Vaccini, lunghe attese dopo la prenotazione del vaccino in Piemonte: la risposta della Regione

Tante polemiche sui tempi di convocazione troppo lunghi

Sono state numerose le polemiche sulla modalità di appuntamento per i vaccini anti covid in Piemonte.

Mentre in altre regioni già al momento della prenotazione è possibile sapere la data in cui si sarà vaccinati, in Piemonte bisogna attendere un sms di conferma che spesso arriva con poco preavviso. Attualmente in Piemonte si stanno ultimando le seconde dosi per gli over 80, mentre continuano le vaccinazioni per i 70enni e iniziano, nelle zone in cui si è già terminato con le altre fasce di età, i vaccini per chi ha più di 60 anni: da maggio anche chi ha tra i 50 e i 59 anni potrà preaderire alla campagna vaccinale.

Come sta andando la campagna di vaccinazione in Piemonte? Tutti i dati

Sono numerosi i cittadini però che si sono lamentati dei lunghi tempi di attesa dopo la prenotazione, in cui non c'è alcuna certezza sulla data in cui si sarà chiamati.

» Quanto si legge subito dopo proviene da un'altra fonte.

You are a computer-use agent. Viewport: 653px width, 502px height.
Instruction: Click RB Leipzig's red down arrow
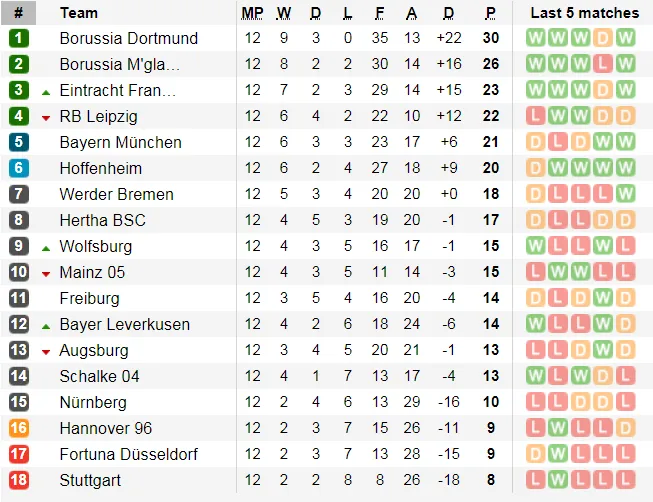point(46,119)
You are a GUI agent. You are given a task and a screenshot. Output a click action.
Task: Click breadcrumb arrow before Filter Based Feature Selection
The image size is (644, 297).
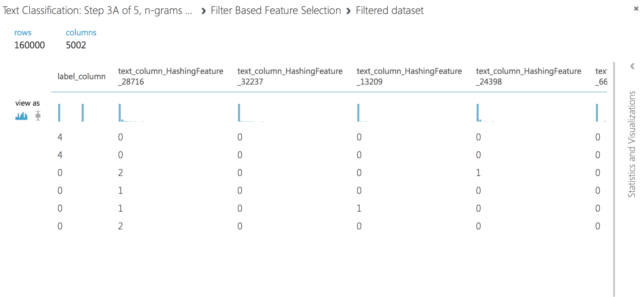tap(203, 11)
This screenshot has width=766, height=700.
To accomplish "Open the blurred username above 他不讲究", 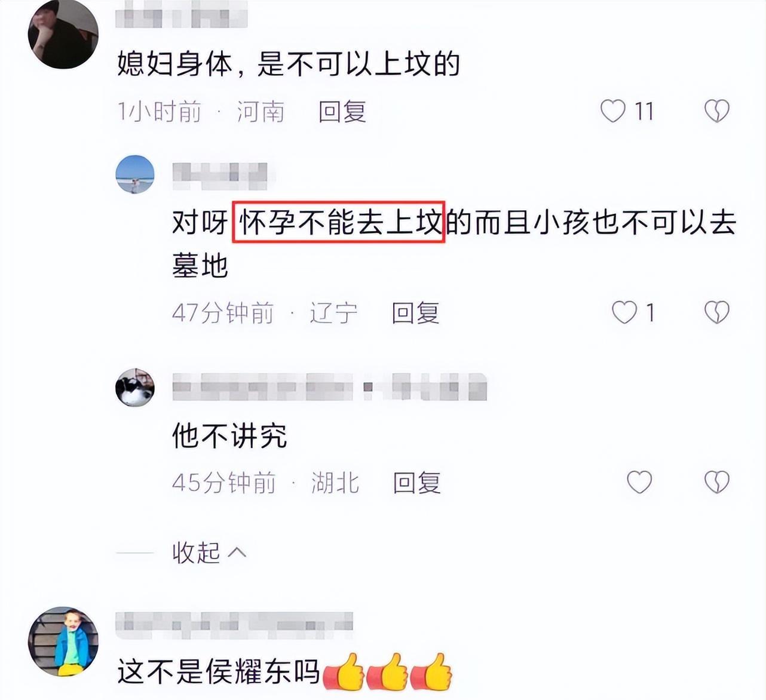I will coord(329,388).
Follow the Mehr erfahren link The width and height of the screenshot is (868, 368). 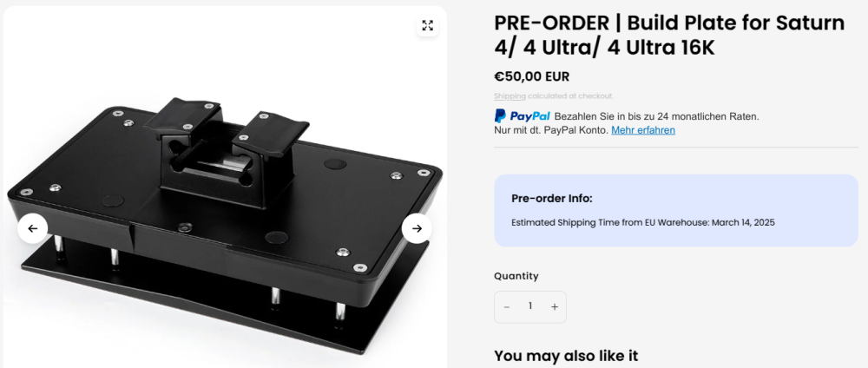click(642, 130)
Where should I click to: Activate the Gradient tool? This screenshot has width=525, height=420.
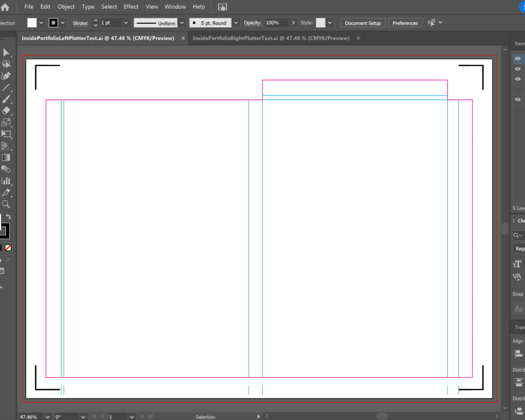(x=6, y=158)
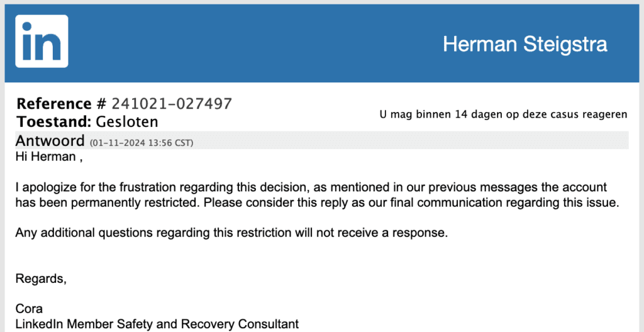Screen dimensions: 644x332
Task: Click the Reference # label
Action: coord(61,104)
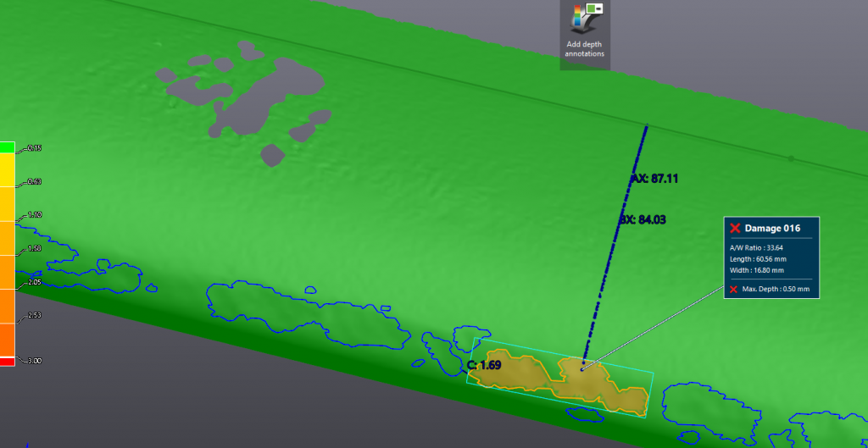Click the 2.05 threshold label on the scale
This screenshot has width=868, height=448.
tap(35, 282)
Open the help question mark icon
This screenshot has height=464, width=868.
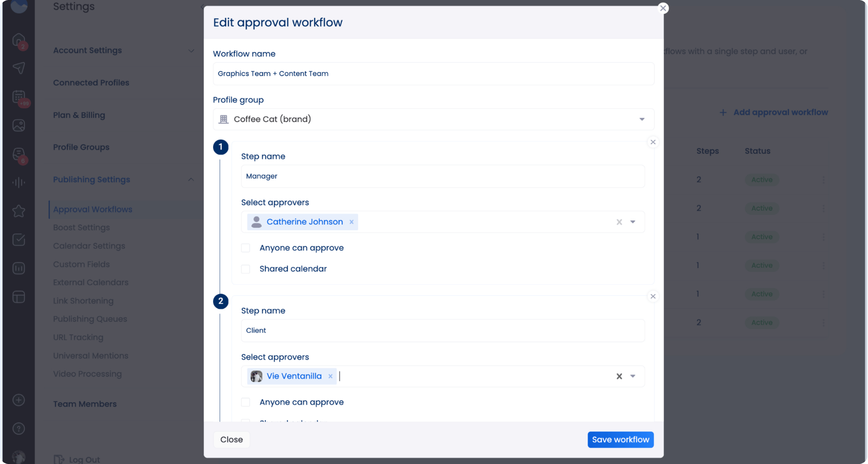tap(19, 429)
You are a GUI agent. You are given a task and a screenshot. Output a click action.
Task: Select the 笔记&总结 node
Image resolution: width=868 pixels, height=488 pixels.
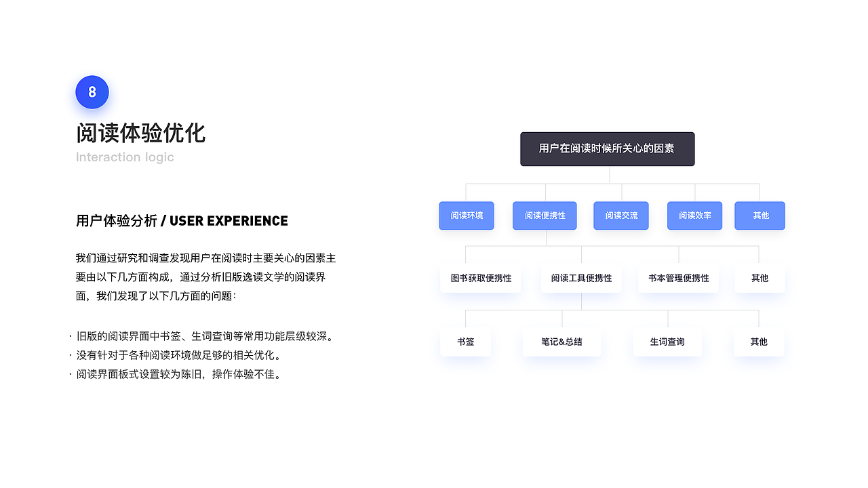point(561,342)
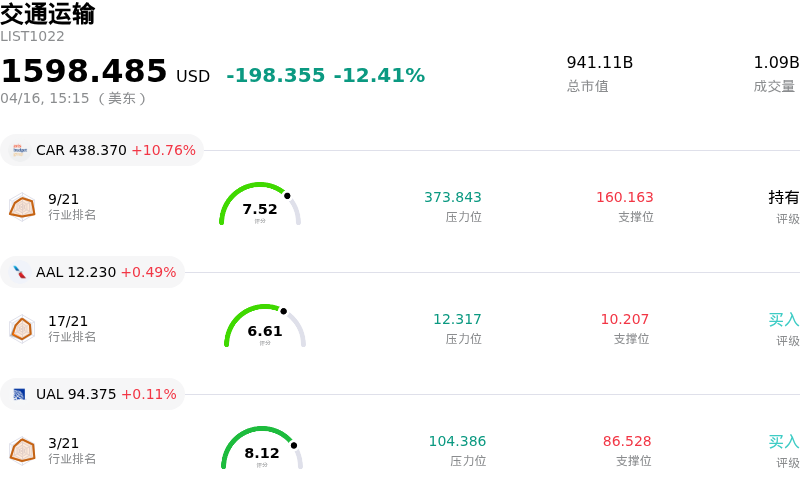Viewport: 800px width, 488px height.
Task: Click the CAR company logo icon
Action: point(19,150)
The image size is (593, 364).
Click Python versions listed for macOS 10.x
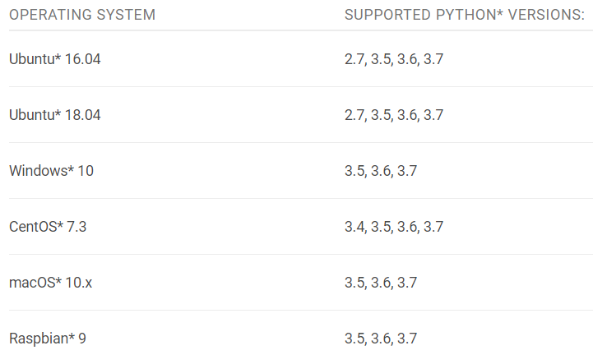pos(381,283)
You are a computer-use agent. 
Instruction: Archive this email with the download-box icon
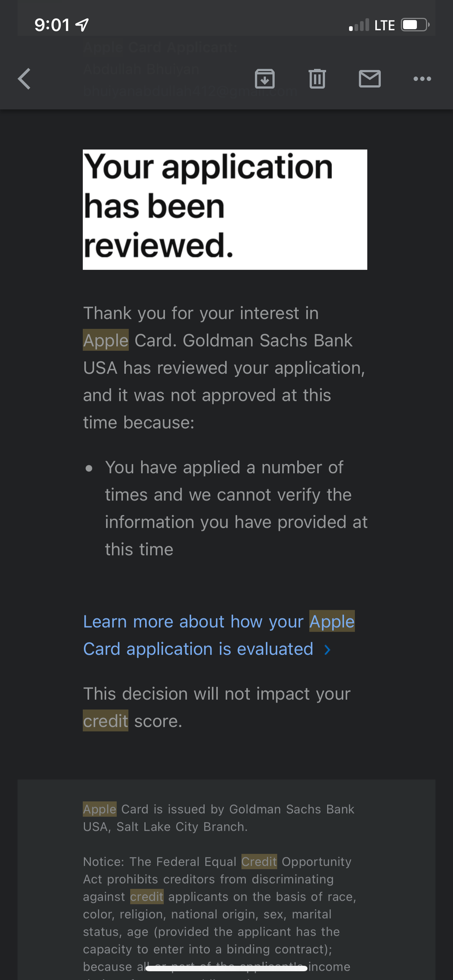(x=265, y=79)
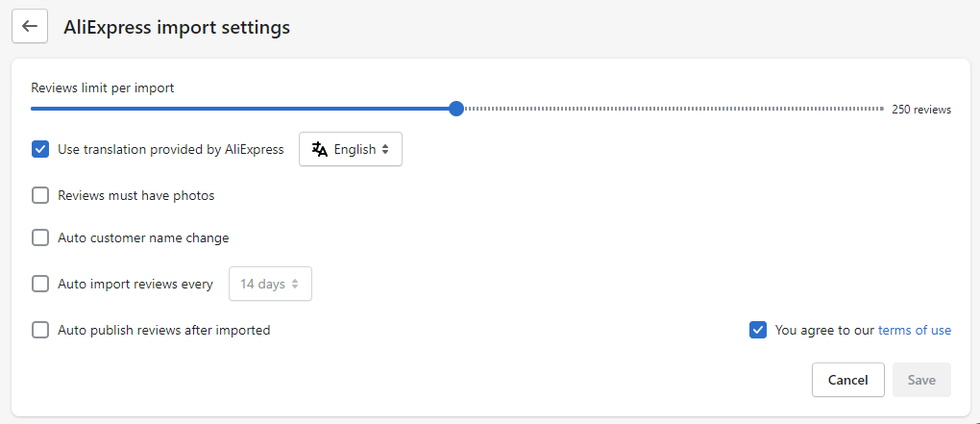Click the chevron arrows on the 14 days selector

pos(295,285)

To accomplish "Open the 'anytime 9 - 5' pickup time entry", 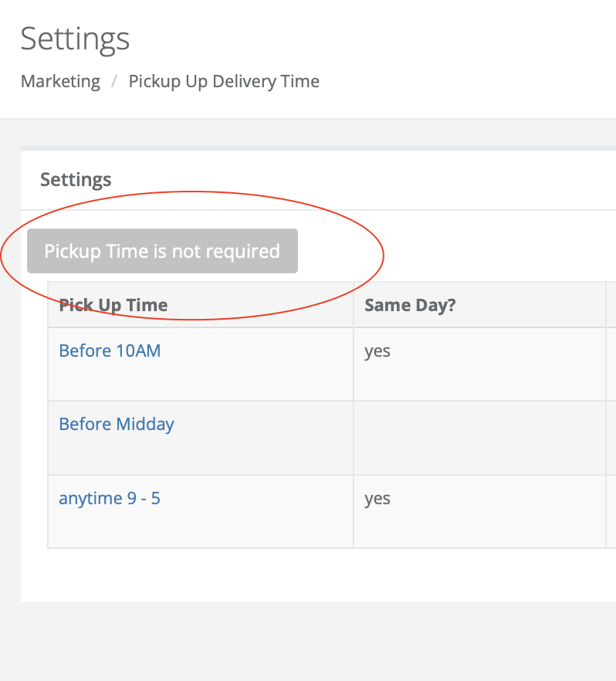I will [110, 498].
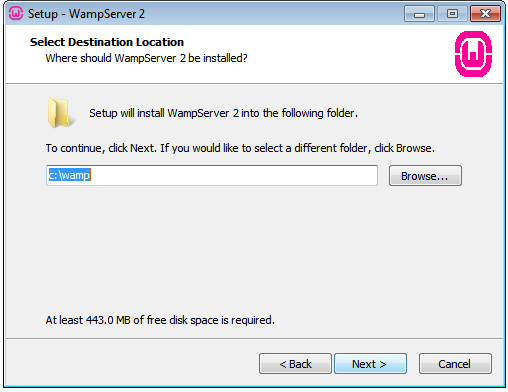The height and width of the screenshot is (392, 508).
Task: Click the yellow folder icon
Action: click(x=59, y=113)
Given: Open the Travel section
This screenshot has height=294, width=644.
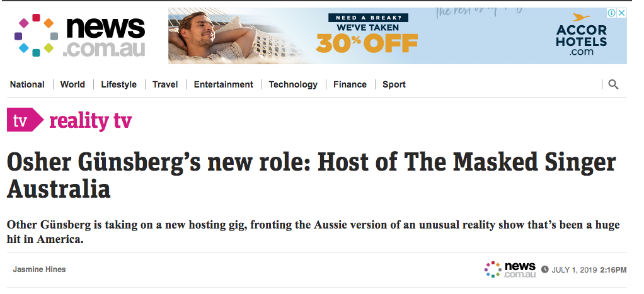Looking at the screenshot, I should pos(165,84).
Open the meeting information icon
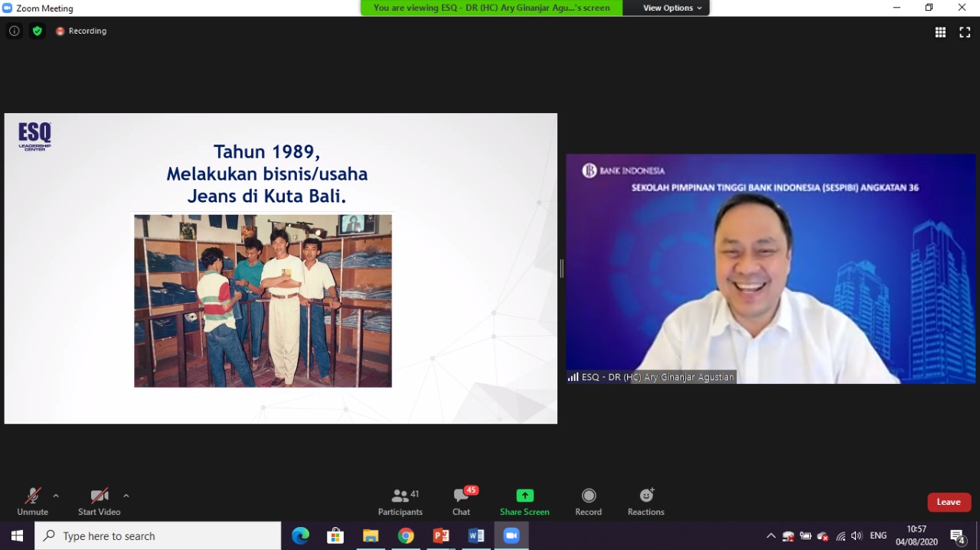980x550 pixels. point(14,31)
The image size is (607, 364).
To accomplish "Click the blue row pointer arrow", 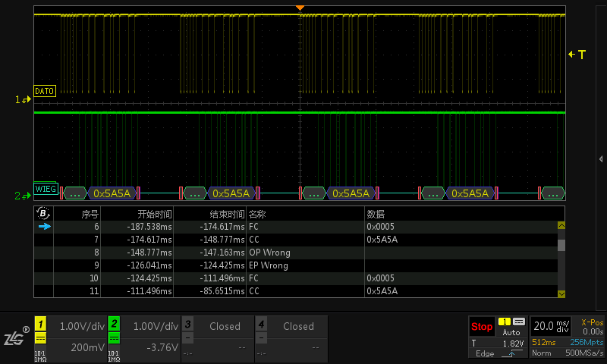I will coord(45,226).
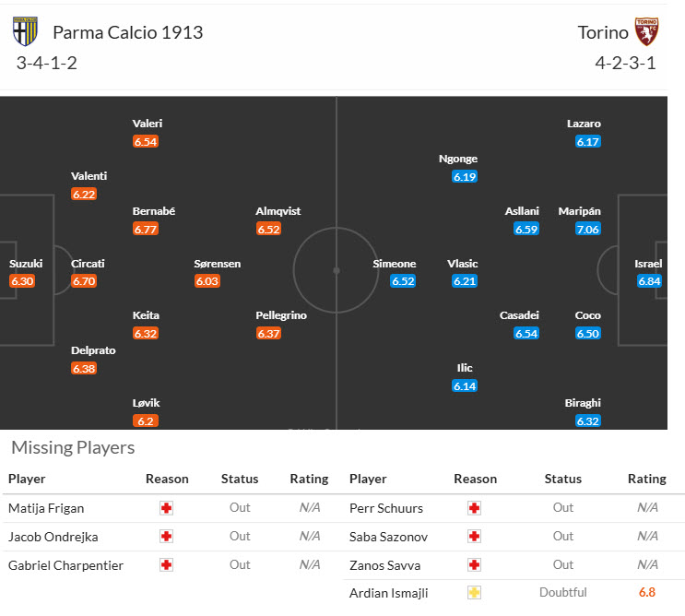Click the Parma Calcio 1913 club crest
This screenshot has height=616, width=685.
point(25,31)
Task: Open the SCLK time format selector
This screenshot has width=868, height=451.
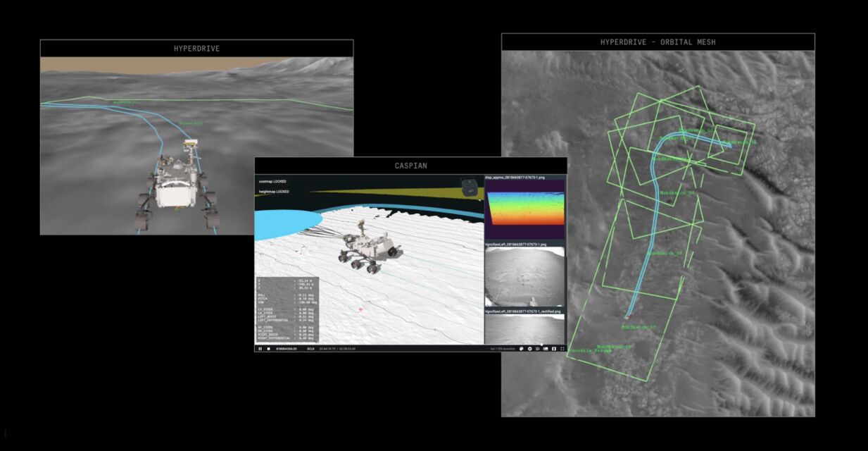Action: pos(310,349)
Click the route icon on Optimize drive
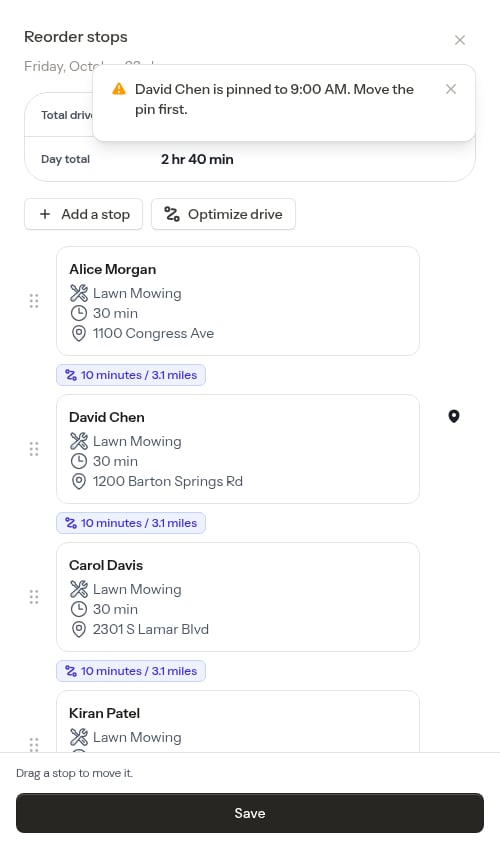 tap(172, 214)
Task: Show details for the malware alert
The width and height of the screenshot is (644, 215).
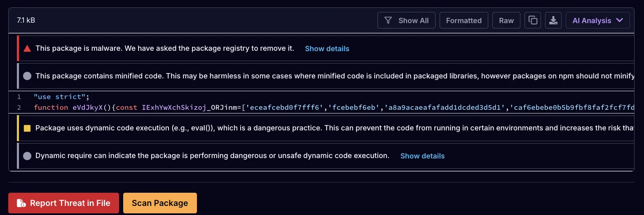Action: (x=327, y=49)
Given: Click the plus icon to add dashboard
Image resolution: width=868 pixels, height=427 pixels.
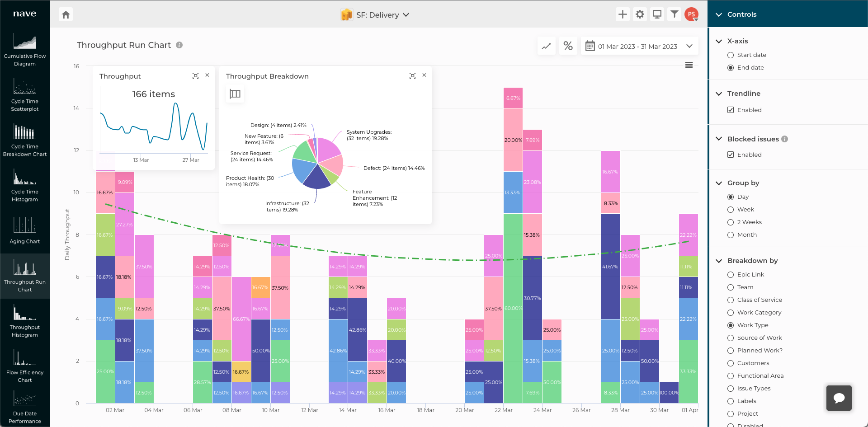Looking at the screenshot, I should click(623, 14).
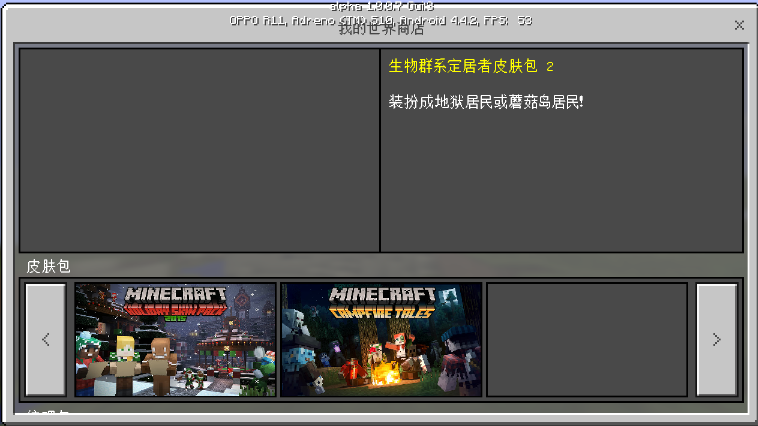Click the yellow title 生物群系定居者皮肤包 2
The width and height of the screenshot is (758, 426).
pyautogui.click(x=471, y=67)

La Regione Piemonte, in un post su Facebook, spiega le ragioni dell'utilizzo del sistema della preadesioni. "In merito alle modalità di convocazione dei cittadini per la vaccinazione, si precisa che la Regione Piemonte preferisce che le aziende sanitarie fissino date che si è certi di poter rispettare. Va tenuto conto del fatto che le scorte di vaccini si stanno esaurendo, e finché le dosi non arrivano non si ritiene corretto stabilire appuntamenti che si rischia poi di dover rimandare. Se a maggio, come promesso dalla struttura commissariale nazionale, arriveranno più vaccini sarà possibile accelerare la vaccinazione di coloro che non li hanno ancora ricevuti. Oggi, con i pochi vaccini a disposizione, è già un successo riuscire a non interrompere la campagna vaccinale, scaglionando le somministrazioni secondo i criteri stabiliti dal piano nazionale".